Interested in seeing the different weights of adult male or female of any Boiga species, as there seems to be very little information online regarding this topic also feel free to post pictures of them below I just find them fascinating


----------



## LiasisUK (Sep 30, 2019)

That's because weighing animals is not really a necessary part of their care so most do not bother.
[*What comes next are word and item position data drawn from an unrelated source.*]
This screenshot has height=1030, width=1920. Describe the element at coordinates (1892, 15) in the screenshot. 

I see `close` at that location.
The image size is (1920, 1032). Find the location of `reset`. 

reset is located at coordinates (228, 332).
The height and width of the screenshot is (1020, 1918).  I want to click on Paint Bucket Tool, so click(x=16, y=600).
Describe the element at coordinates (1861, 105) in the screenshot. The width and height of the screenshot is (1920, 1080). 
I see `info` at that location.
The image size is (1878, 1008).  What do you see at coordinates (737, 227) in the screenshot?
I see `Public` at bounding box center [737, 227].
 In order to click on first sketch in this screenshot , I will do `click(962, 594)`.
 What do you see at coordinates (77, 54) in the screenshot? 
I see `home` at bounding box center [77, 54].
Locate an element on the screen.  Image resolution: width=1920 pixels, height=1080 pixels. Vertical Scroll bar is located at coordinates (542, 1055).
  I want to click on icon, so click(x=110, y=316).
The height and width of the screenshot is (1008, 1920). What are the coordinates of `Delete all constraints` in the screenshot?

Especially for a species that is easily stressed and prefers to be left alone. 
Weighing an animal like a boiga serves no purpose as its condition can be determined visually.


----------



## Thrasops (Apr 15, 2008)

As said above, it will be difficult to find a big sample size of weights for captive pet _Boiga_ that any kind of conclusion could be drawn from.

There are some records of weights for different species in scientific literature though, but only for individual animals and with no clue as to age or body condition.

Myhrvold et al. (2015) "_An amniote life-history database to perform comparative analyses with birds, mammals, and reptiles_." _Ecology_, 96:3109-3109

_Boiga dendrophila_ (Mangrove snake) 6107g
_Boiga cynodon_ (Dog-Toothed cat eyed snake) 8234g
_Boiga irregularis_ (Brown tree snake) 4748g

_Boiga irregularis_ is one exception as an invasive species on Guam because a robust body of literature has been built up over the decades and there are several sources citing not only weights of various specimens but also weight change over time; both in relation to predatory activity on the island and the effect of surgically implemented radio transmitter on the snakes' body condition.



















Santana-Bendix, Manuel Alberto 1994. "_Movements, activity patterns and habitat use of Boiga irregularis (Colubridae), an introduced predator in the island of Guam_." Diss. The University of Arizona.

Regards,
Francis


----------